Scoop: Inside the Smiths' hunt for cash

Photo illustration of Ben Smith and Justin Smith sitting at a table with a laptop and with U.S. quarters falling in the background.
Photo Illustration: Annelise Capossela. Photos: Aniruddha Chowdhury/Mint, Drew Angerer/Getty Images

Justin Smith, the former head of Bloomberg Media, and Ben Smith, the former New York Times media columnist, have approached some of the biggest names in media in an effort to raise $20-30 million to launch a news organization by fall of 2022, according to people they've pitched.

Why it matters: The Smiths, who tell investors they'll burn through $50 million in cash before breaking even, have approached Bob Iger, Michael Bloomberg and Laurene Powell Jobs' Emerson Collective, sources tell Axios.

Details: The Carlyle Group's David Rubenstein, often mentioned as a potential investor, is seriously looking at it but has yet to decide, per a source familiar with his thinking.

  • The Smiths have told several people they've discussed the project with that they're trying to avoid raising cash from Silicon Valley venture funds, and have instead targeted mostly wealthy individuals and family offices.
  • The pair has decided on a name for the company, which for now they're calling "Project Coda."

Ben Smith is telling people he plans to go all-in on the 2024 presidential campaign, in keeping with his theory — which he proved as an early personality at Politico and as editor-in-chief of BuzzFeed news — that political scoops are the way to build buzz and a brand.

  • He's planning a 2024 newsletter, hoping to ride public interest in the campaign, much like Politico did in the run-up to the 2008 race.
  • The company will prioritize other editorial verticals depending on the talent they hire.

Ben Smith has said New York Times scoop machine Maggie Haberman is the best reporter in the country and he'd love to hire her. Haberman declined to comment.

  • He and Justin Smith are also actively recruiting people for non-editorial roles, like product.

What they're saying: At investor pitches, the Smiths toss around terms like elite audience and disruption a lot, and say they'll hire superstar reporters who eventually could attract subscriptions.

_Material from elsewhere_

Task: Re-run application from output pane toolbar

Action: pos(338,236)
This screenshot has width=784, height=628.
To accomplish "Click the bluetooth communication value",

Between the lines: The model — and pitch — sounds to some investors like Puck but with global ambitions.

  • Two people who were asked to invest said the Smiths' plan is too vague to throw money at right now.
  • The Smiths contend they'll need to raise $80-100 million in coming years to spread across different regions around the world.
  • Justin Smith talks up creating an internal talent management arm to help elevate the brands of the company's top reporters.
  • Ben Smith has said in the past that the "talent model for journalism is pretty broken," which can be a challenge for big institutions.

Catch up quick: The Smiths announced last month their ambitious plan to launch a global newsroom targeted to the 200 million members of an "English-speaking, college-educated, professional class" around the world. The business model will include subscriptions, advertising and events, they said.

  • They plan to host a signature event in 2023 with sponsors, sources say.

The big picture: The Smiths' company is entering a hyper-competitive race for top-tier talent that includes Bloomberg, the Times, the Washington Post, Politico, Axios, Substack, Puck and many others.